> [Stored records]
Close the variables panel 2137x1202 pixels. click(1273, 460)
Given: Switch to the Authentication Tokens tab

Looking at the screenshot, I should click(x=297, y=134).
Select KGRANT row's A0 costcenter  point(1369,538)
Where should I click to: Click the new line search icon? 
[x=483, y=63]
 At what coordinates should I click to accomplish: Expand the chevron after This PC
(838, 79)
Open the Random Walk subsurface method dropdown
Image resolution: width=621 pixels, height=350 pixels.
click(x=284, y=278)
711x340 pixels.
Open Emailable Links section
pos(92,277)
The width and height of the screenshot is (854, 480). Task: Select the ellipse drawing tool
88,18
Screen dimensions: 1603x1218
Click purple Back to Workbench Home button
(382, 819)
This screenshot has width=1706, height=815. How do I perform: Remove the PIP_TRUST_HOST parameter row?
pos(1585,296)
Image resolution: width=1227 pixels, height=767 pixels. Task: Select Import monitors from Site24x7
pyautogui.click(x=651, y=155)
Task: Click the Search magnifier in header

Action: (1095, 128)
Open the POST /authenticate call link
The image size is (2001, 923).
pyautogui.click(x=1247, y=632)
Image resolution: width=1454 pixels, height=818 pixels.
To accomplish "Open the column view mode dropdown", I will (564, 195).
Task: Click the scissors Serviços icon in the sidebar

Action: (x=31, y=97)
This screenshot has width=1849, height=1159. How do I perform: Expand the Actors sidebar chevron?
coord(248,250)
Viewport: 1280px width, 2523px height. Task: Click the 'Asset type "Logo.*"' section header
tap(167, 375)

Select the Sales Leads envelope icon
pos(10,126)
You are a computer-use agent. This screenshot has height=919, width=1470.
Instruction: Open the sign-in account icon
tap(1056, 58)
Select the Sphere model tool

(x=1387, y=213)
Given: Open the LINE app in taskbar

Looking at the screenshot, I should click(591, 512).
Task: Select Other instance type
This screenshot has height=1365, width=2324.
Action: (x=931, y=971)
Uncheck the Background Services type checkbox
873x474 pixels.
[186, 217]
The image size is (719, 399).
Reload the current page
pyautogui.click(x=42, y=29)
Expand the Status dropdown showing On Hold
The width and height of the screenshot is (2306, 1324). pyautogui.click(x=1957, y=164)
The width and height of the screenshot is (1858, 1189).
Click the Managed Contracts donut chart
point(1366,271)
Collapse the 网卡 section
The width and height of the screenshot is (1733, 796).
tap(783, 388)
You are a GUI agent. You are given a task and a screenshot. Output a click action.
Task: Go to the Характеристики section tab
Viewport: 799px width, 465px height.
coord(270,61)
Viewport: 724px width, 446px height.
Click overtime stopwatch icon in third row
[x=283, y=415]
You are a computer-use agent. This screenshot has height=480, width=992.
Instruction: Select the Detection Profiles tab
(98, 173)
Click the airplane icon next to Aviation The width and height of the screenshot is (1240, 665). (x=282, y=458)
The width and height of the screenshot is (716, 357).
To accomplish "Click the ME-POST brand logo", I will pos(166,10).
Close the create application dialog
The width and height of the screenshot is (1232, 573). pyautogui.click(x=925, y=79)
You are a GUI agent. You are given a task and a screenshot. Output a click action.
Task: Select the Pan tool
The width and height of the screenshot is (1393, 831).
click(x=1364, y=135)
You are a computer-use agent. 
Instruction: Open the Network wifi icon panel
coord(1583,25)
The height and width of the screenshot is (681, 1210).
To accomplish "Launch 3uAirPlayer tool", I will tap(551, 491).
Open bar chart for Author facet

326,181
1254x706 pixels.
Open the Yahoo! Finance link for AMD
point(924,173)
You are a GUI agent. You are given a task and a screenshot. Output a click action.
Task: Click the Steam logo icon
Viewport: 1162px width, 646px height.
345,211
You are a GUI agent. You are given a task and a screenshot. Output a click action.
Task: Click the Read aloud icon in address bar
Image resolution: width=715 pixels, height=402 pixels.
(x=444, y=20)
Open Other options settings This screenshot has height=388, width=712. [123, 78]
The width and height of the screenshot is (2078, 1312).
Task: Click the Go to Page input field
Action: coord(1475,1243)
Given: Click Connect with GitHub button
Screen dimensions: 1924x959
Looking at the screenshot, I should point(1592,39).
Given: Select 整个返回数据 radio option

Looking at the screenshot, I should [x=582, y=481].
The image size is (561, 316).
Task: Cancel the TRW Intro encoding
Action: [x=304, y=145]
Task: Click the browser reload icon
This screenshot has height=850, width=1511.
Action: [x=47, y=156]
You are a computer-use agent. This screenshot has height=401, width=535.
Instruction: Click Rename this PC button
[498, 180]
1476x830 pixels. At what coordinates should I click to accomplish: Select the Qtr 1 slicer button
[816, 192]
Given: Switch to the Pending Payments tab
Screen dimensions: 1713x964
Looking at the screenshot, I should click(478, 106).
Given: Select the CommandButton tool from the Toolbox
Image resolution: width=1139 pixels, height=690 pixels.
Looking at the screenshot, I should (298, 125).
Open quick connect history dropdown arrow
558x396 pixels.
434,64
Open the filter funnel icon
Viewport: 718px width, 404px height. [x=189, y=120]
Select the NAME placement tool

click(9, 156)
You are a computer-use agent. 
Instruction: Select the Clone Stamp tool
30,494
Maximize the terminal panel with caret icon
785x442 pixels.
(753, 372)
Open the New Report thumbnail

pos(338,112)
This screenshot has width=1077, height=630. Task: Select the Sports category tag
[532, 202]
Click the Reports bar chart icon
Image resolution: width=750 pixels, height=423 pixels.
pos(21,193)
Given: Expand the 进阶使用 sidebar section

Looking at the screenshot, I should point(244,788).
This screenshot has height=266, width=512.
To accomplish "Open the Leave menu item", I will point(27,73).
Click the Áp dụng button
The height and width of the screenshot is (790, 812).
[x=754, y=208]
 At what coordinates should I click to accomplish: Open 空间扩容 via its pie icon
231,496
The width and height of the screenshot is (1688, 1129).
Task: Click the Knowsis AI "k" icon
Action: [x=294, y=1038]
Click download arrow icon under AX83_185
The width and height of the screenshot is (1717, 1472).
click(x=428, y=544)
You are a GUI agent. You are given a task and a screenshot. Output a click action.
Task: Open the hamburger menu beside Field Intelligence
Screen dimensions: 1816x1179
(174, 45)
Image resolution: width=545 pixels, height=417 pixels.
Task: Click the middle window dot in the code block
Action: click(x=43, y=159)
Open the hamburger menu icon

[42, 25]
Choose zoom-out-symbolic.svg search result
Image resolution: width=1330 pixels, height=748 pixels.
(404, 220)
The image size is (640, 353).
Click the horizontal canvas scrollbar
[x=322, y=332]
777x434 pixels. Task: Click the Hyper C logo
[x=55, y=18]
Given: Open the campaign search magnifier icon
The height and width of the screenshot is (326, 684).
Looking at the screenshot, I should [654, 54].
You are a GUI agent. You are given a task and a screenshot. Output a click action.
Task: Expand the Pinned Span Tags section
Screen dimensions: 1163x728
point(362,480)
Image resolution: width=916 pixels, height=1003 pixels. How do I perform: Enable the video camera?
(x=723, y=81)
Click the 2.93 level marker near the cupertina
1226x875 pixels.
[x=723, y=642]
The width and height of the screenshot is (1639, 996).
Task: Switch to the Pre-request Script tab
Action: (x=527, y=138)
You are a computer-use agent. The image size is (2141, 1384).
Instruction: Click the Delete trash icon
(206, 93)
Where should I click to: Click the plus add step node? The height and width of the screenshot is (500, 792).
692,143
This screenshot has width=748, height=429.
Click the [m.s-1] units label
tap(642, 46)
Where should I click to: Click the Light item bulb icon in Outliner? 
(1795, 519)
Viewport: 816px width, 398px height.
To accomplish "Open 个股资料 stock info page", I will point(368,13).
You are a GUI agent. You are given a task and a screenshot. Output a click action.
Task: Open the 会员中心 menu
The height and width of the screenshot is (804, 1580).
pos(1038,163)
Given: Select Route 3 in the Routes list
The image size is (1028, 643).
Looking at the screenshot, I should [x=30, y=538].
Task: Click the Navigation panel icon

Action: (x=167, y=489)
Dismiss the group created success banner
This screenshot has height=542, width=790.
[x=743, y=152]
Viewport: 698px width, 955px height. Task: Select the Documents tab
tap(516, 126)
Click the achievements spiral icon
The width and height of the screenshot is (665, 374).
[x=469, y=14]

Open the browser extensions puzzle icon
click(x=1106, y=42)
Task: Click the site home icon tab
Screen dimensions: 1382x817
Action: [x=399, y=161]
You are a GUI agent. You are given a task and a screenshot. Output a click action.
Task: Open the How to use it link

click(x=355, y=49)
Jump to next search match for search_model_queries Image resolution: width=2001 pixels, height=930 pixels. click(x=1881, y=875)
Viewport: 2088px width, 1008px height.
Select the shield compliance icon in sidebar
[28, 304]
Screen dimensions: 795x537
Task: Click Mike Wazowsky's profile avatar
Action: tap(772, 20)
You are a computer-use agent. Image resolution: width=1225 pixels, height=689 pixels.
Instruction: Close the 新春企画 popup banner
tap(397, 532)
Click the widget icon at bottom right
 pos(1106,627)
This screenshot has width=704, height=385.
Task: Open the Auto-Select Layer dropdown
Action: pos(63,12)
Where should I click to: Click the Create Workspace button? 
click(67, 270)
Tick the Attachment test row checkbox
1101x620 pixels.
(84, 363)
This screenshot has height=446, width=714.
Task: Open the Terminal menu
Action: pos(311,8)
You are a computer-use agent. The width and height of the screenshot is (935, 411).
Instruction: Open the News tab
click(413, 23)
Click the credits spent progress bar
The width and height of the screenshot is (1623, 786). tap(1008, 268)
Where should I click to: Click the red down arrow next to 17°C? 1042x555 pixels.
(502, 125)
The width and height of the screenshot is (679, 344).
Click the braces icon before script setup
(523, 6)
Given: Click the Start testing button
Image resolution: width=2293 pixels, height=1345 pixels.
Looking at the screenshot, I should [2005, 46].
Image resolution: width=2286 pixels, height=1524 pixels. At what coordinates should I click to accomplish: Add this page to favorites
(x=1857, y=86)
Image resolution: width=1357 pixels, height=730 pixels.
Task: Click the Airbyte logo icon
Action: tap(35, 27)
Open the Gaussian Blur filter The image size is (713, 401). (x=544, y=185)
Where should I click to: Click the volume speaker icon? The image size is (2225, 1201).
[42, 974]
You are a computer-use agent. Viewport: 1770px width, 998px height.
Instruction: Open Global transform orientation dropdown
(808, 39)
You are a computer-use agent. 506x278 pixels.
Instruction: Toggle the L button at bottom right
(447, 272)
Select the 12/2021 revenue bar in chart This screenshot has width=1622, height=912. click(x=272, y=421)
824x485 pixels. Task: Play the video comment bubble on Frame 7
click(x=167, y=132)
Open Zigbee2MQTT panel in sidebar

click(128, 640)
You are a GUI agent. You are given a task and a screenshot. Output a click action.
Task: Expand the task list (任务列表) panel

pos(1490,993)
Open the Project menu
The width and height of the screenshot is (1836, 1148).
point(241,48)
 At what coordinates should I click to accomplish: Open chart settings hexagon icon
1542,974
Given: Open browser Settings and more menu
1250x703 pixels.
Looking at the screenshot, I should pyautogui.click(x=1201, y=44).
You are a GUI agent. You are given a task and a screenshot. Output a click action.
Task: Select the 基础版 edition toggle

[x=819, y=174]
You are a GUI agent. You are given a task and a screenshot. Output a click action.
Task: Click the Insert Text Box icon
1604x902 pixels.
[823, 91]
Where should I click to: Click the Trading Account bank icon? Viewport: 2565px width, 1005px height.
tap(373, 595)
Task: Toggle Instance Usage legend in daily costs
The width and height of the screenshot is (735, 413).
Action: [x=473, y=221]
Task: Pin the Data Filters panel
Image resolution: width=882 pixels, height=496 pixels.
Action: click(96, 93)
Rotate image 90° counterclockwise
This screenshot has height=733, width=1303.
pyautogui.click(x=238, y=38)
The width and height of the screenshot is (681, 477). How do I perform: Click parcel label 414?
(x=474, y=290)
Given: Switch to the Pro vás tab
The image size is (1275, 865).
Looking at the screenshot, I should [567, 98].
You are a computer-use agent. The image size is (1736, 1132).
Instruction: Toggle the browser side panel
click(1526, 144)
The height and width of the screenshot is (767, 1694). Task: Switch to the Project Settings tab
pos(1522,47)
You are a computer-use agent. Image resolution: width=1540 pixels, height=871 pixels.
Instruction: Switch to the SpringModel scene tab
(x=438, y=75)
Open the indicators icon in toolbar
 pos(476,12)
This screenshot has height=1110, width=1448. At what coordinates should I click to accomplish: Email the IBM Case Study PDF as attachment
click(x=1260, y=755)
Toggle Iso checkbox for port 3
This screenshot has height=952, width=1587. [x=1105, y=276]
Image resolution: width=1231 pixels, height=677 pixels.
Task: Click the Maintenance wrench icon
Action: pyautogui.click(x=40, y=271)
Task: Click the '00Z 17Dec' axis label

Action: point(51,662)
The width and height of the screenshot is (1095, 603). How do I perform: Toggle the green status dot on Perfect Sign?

> [WORK REQUIRED] Start with the line above that contains "Select the NAME placement tool" and stop after the line that contains "Click the Áp dụng button". Output those lines exactly, and only those.

> [RESULT BELOW]
Select the NAME placement tool

click(9, 156)
You are a computer-use agent. 
Instruction: Select the Clone Stamp tool
30,494
Maximize the terminal panel with caret icon
785x442 pixels.
(753, 372)
Open the New Report thumbnail

pos(338,112)
This screenshot has width=1077, height=630. Task: Select the Sports category tag
[532, 202]
Click the Reports bar chart icon
Image resolution: width=750 pixels, height=423 pixels.
pos(21,193)
Given: Expand the 进阶使用 sidebar section

Looking at the screenshot, I should point(244,788).
This screenshot has height=266, width=512.
To accomplish "Open the Leave menu item", I will point(27,73).
Click the Áp dụng button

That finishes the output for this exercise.